I have defined myself by my relationship status. I usually find pride in saying “I am with him” and that gives me some feeling of accomplishment as I hope to be Mrs Someone, someday soon. That was me at 21 and honestly that’s still me today at 31. I have become a prisoner to my relationship status and every time I don’t have one I feel like I am failing myself. Everyone, and I mean everyone is getting married around me but not me.
Growing up in the northern part of Nigeria, it's tough... by the time you are 18 everyone is hopeful you would be married soon. By 21 you are expected to at least have someone steady so that once you are done with university you would be married. Hmm but when life throws you curve balls like bad men and heartbreakers, you have to either rethink, realign or fall into some sort of deep depression.
I was depressed! What am I saying? I am still depressed! My last fiancé left me a month to our wedding; everything was bought and invites were about to be sent out. He said “I never quite sat well with his mum” and he apologised for days and was gone. We dated for three years and I never quite sat well with your mum... really?
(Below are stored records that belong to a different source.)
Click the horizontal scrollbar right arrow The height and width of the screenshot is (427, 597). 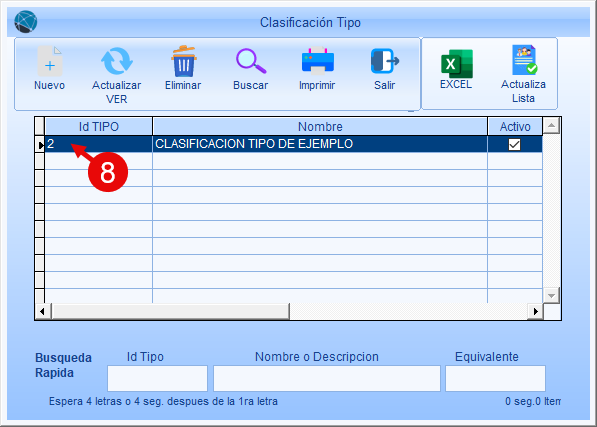pyautogui.click(x=536, y=312)
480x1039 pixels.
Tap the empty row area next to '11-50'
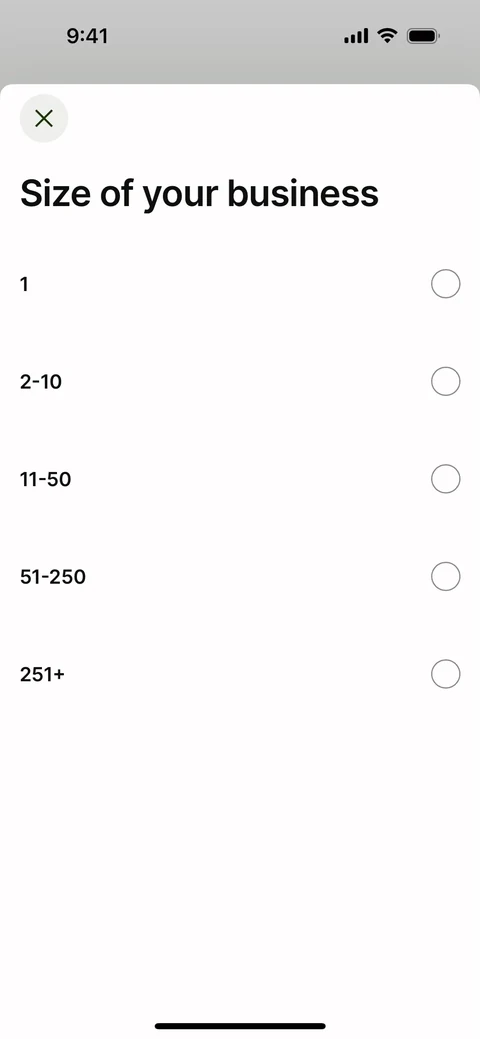[251, 479]
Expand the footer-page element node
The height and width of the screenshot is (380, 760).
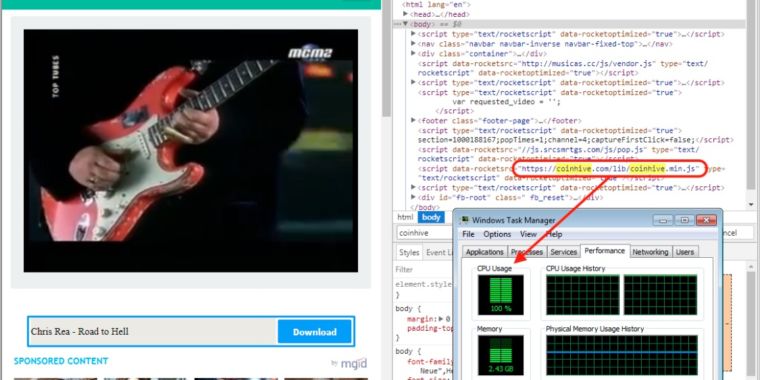(x=413, y=120)
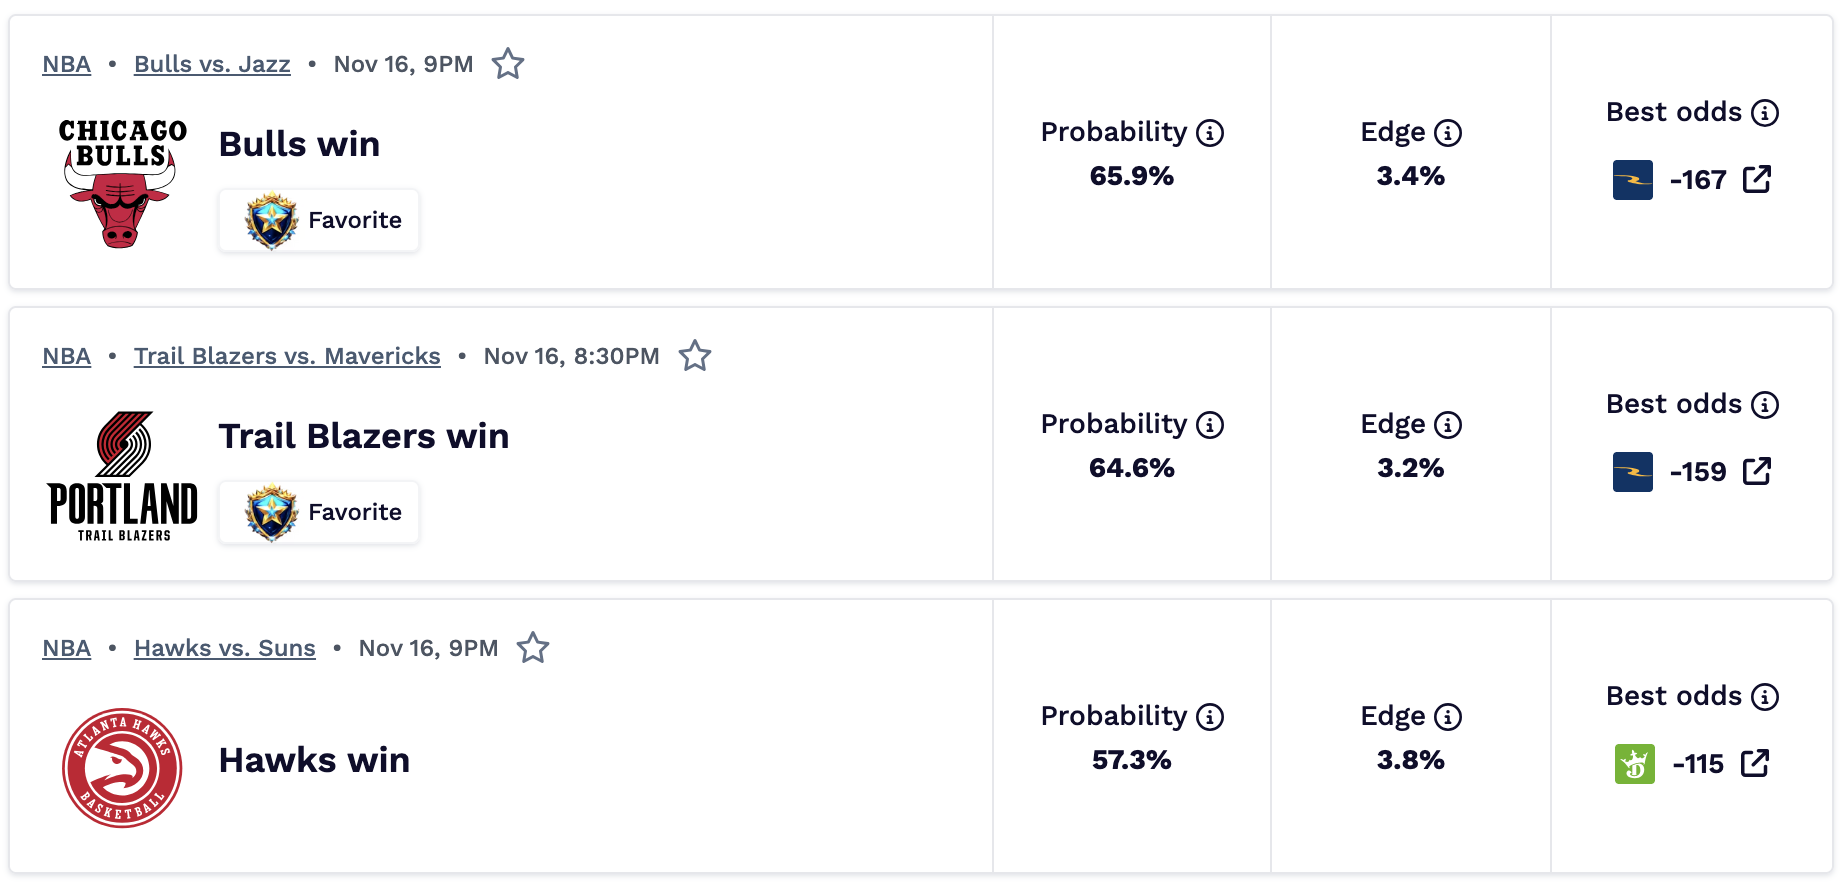Star the Hawks vs. Suns game

coord(533,647)
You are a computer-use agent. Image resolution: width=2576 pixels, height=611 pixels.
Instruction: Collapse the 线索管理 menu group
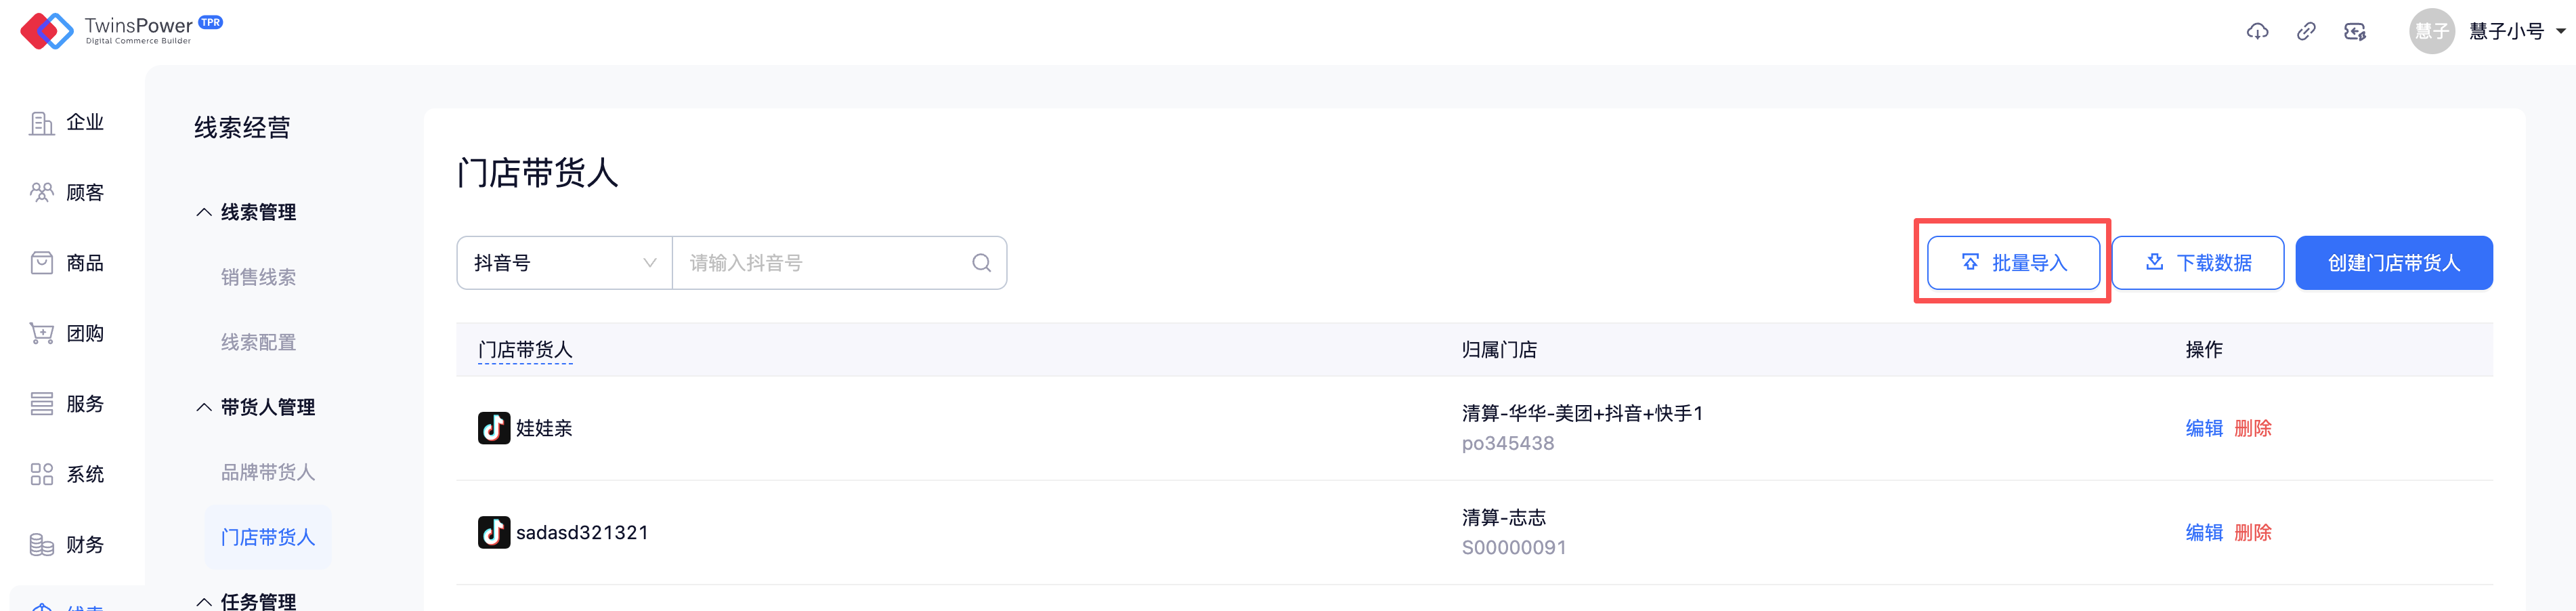click(x=247, y=212)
As quick as I can, I found another guy and tried to move on to ensure no one labels me as “single”.
I have found another guy, this guy wants to marry me... he has very poor qualities and I fear for our relationship but he is rich. He would take care of me; atleast money will never be an issue... hopefully. I am 31... and about to make the biggest mistake of my life by marrying a man I don't know if I love; but as an Arewa woman I would continue to be judged for being single. I have defined myself by my relationship status and come 2018 I would be Mrs Somebody.